- _Data excerpts_
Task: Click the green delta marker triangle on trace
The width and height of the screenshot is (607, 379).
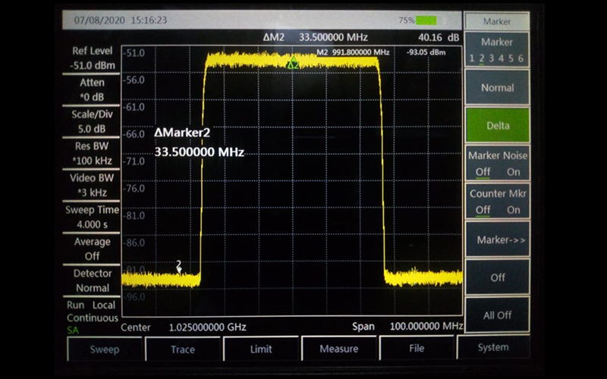Action: click(293, 64)
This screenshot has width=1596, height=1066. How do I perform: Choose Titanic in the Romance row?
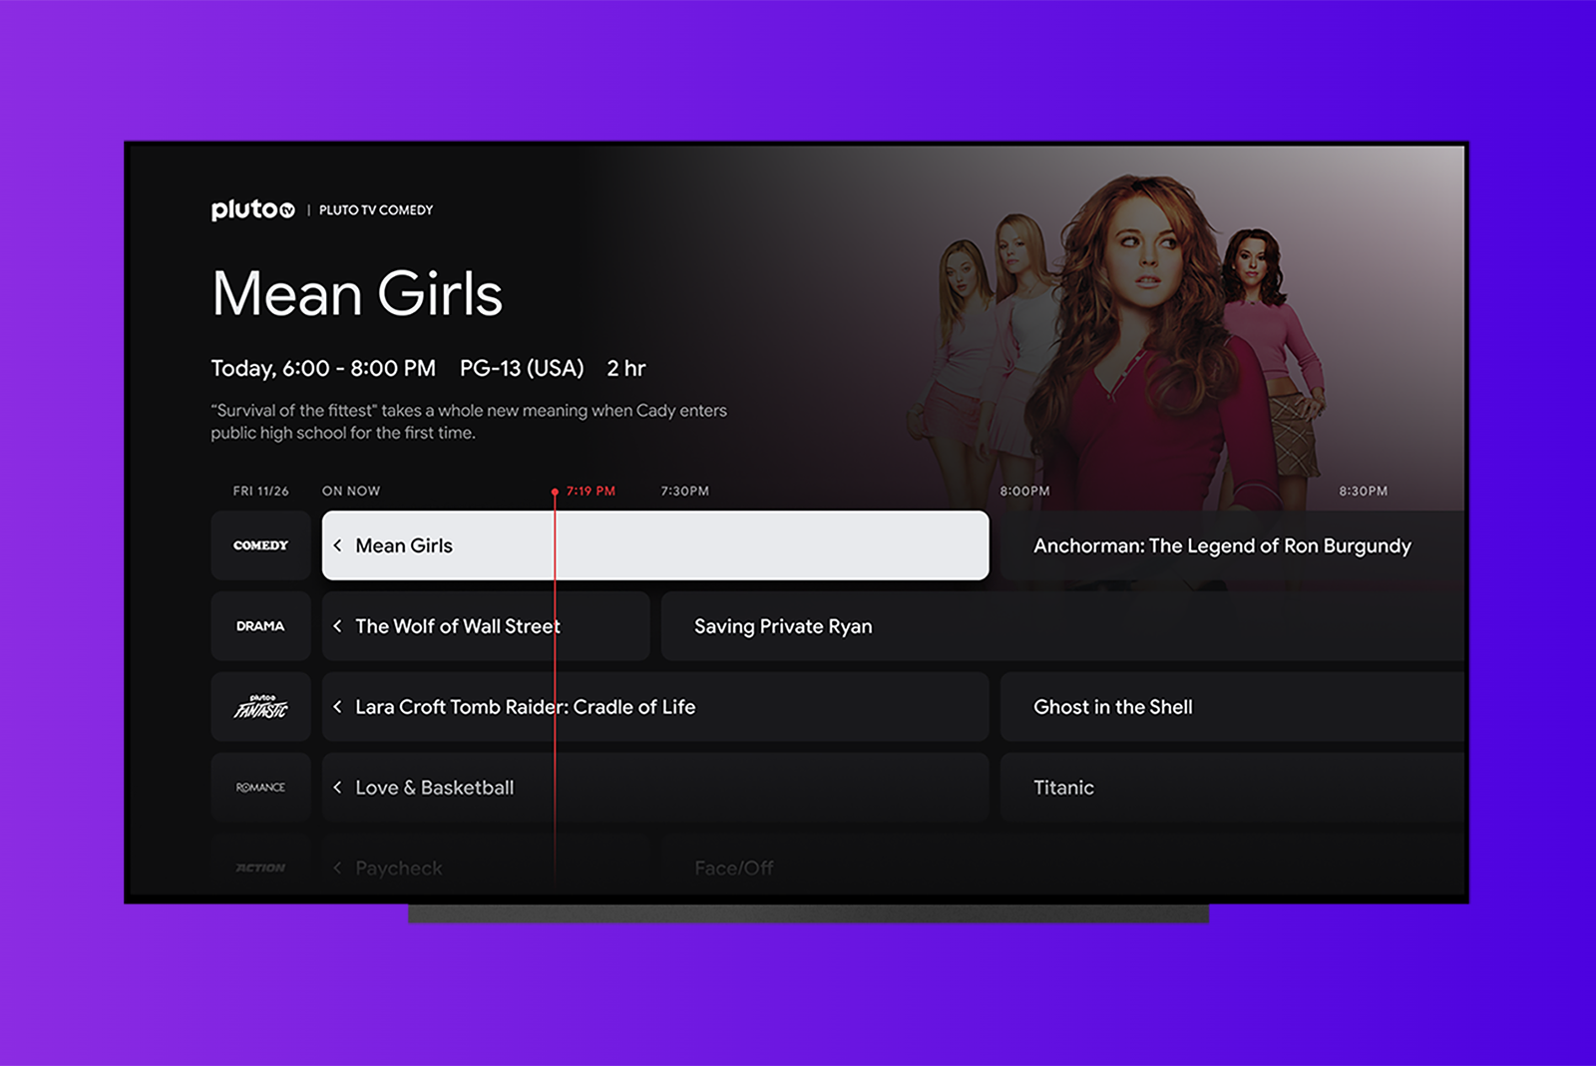click(x=1063, y=788)
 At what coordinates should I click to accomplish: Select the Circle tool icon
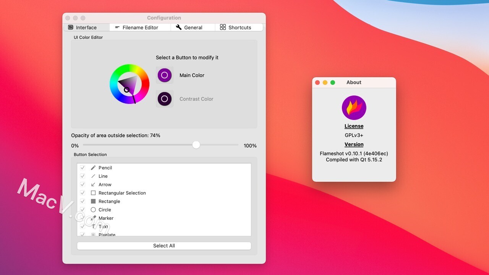point(93,210)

- _Task goal_
Nothing but the records above, retyped exactly and stripped of images, should appear in the answer.

- _Final answer_
Task: Click the green delta marker triangle on trace
The width and height of the screenshot is (607, 379).
Action: click(293, 64)
This screenshot has width=1596, height=1066. How do I perform: Choose Titanic in the Romance row?
click(x=1063, y=788)
 At what coordinates should I click to accomplish: Select the Circle tool icon
point(93,210)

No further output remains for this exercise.